It appears as though nengo-mpi currently supports
nengo==2.1. What work has been done in the space with respect to:
- support for newer versions of Nengo
- performance on difficult benchmarks such as SPAUN and version 2.0 with its 6.6 million neurons
- comparisons to other backends (FPGA, GPU, Loihi, etc.) in terms of accuracy, speed, and power consumption
- papers that mention this backend
Relatedly I noticed that @aditya_gilra was looking for support over 2 years ago. Was progress made here, and what for?
Thanks @arvoelke for bringing this up! Someone whom I’m collaborating with is also interested in nengo-mpi for learning in very large models.

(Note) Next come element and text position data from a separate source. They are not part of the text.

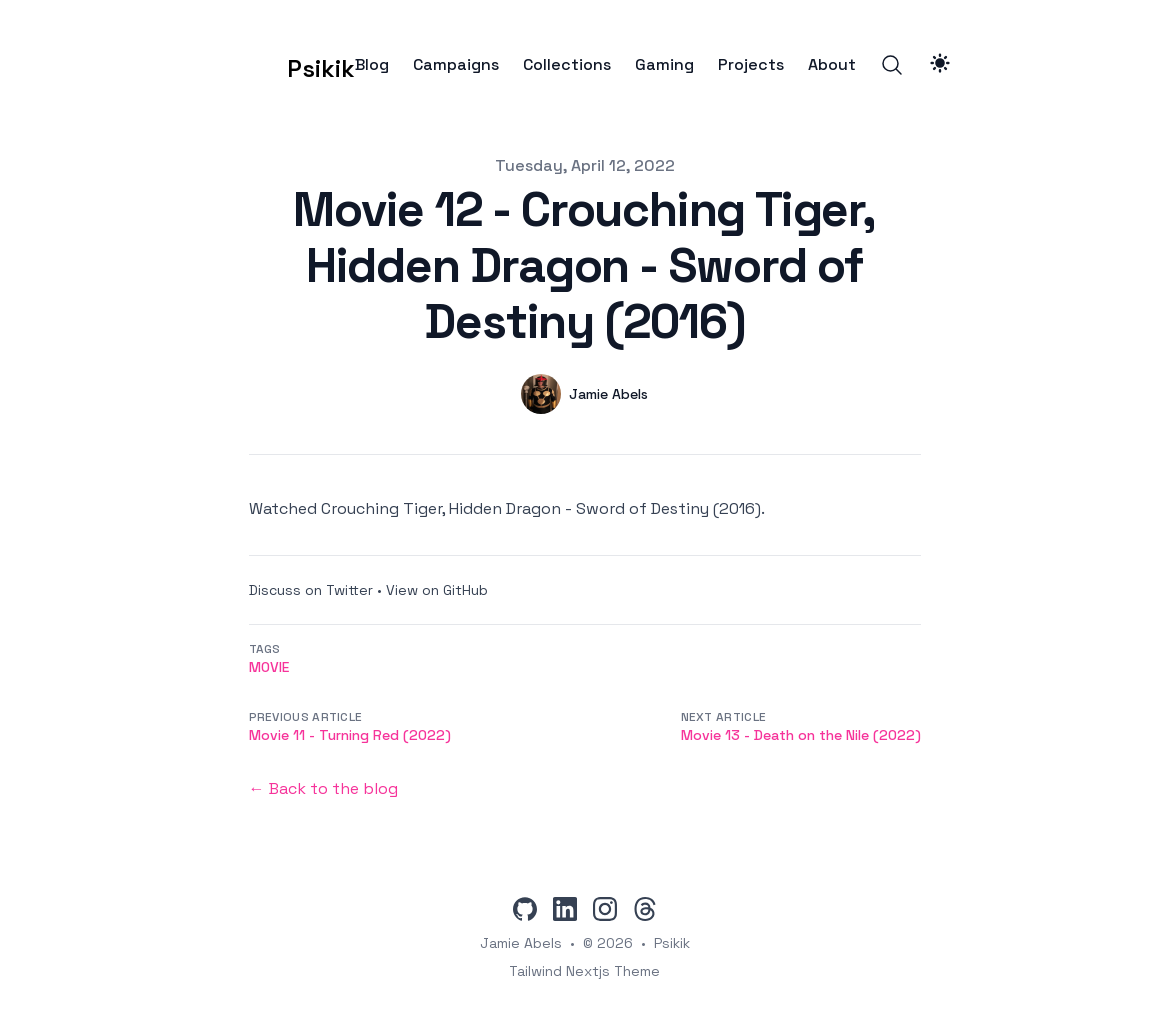 The height and width of the screenshot is (1013, 1169). Describe the element at coordinates (832, 65) in the screenshot. I see `About` at that location.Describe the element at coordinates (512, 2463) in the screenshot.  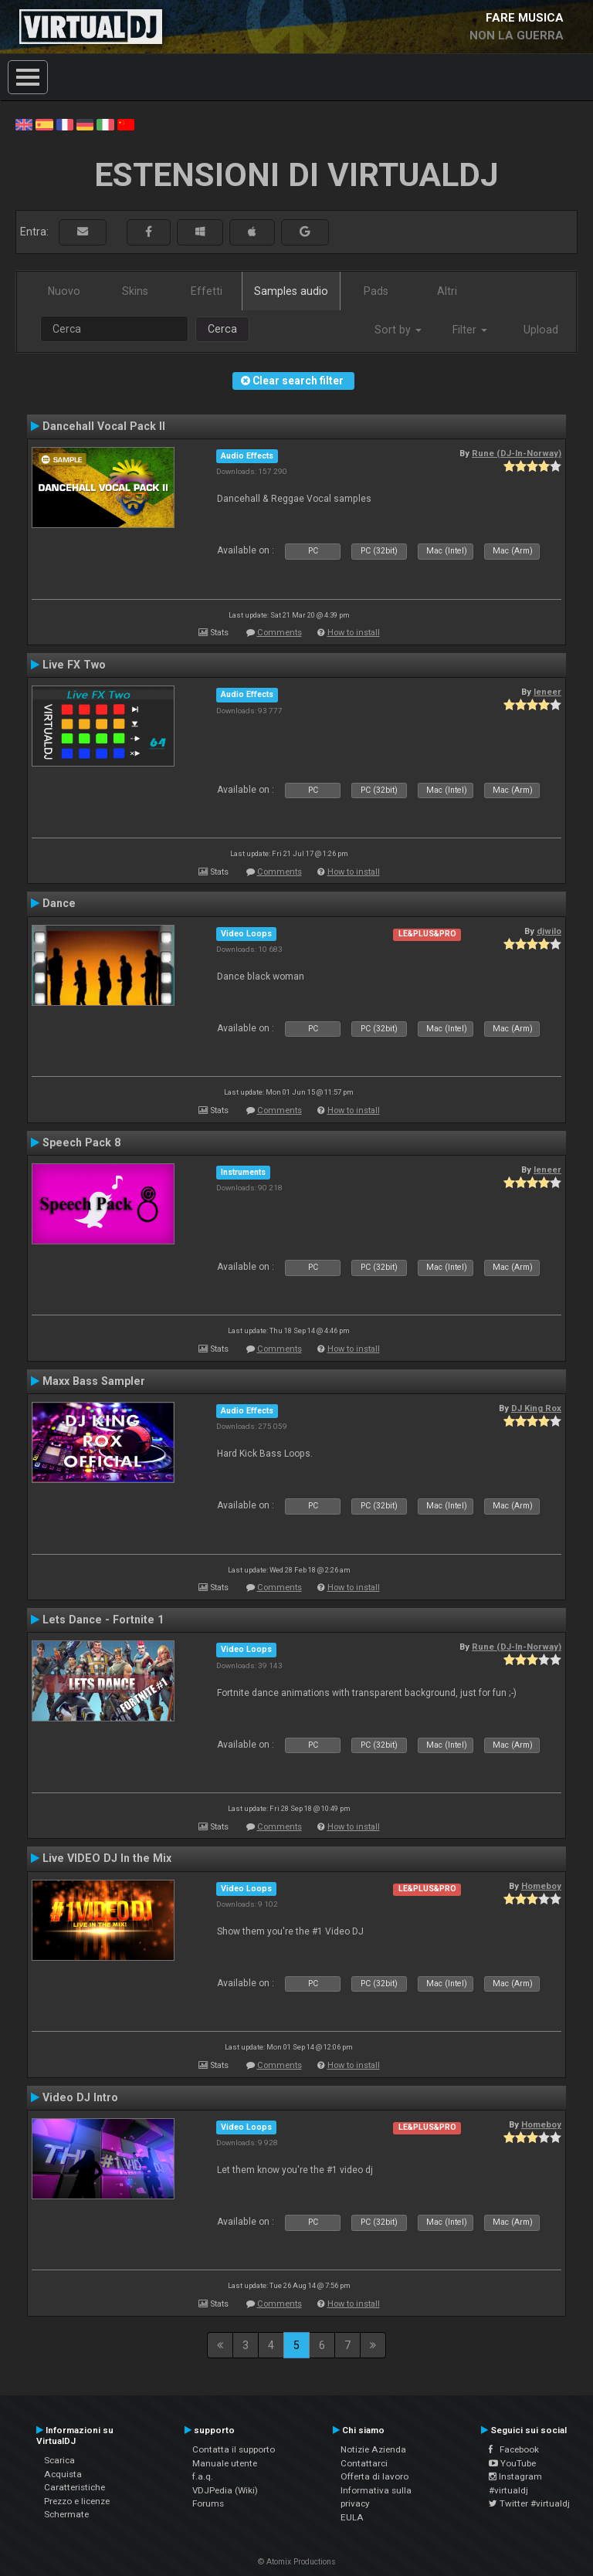
I see `YouTube` at that location.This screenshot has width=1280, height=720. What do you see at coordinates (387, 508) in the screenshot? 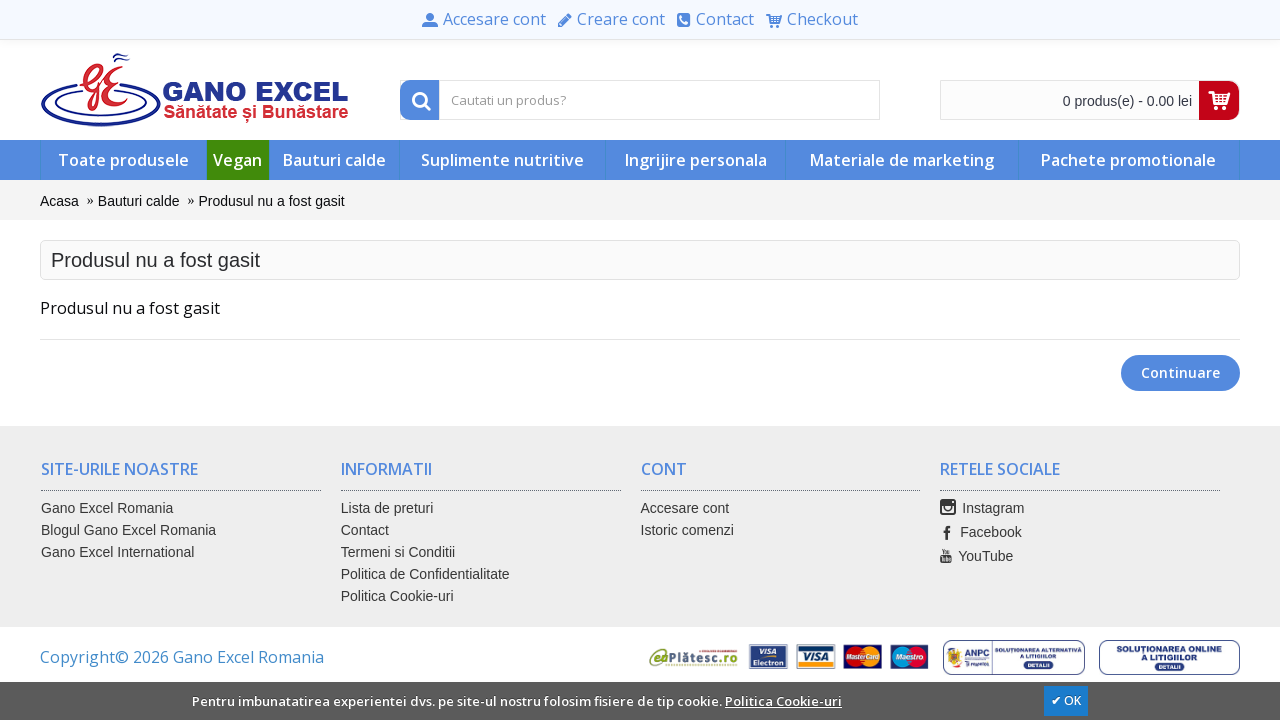
I see `Lista de preturi` at bounding box center [387, 508].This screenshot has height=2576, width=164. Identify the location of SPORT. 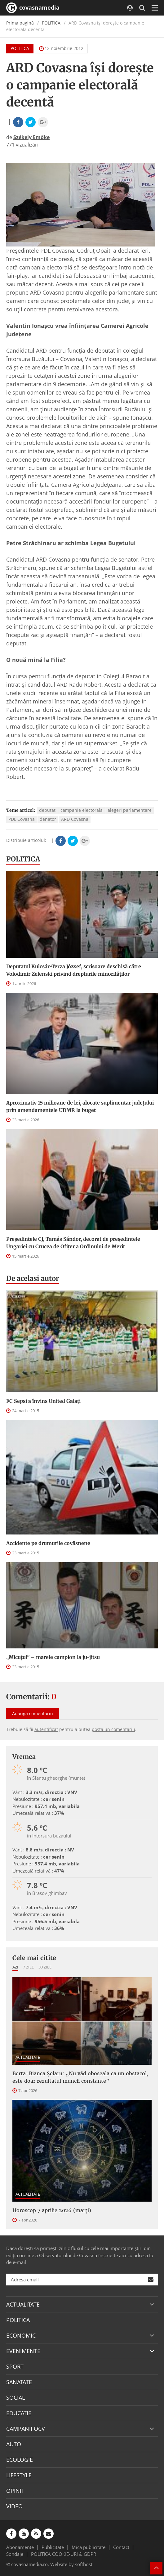
(15, 2366).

My current usecase / understanding for nengo-mpi is as follows. nengo_ocl on an Nvidia 1070Ti is 20-25x faster than nengo on say a 32-core server (my earlier observations recalled top of my head). However, nengo_ocl can’t make use of multiple GPUs. And usual nengo can’t make use of multiple nodes / servers. Assuming linear scaling, if I had more than 25 32-core servers, I would want to make use of nengo-mpi. Another use case would be if my model was too large to fit into one GPU’s RAM.
Do you have any other workarounds for large models? Or nengo-mpi is the only way to go? What about nengo-dl? Can it make use of multiple GPUs?
nengo-dl is, at its core, a TensorFlow simulation, so it should be possible to take advantage of multiple GPUs (since TensorFlow supports that). That being said, I have never actually tried it (it’s on the TODO list), so I would be surprised if there weren’t some gotchas in there that need to be worked around.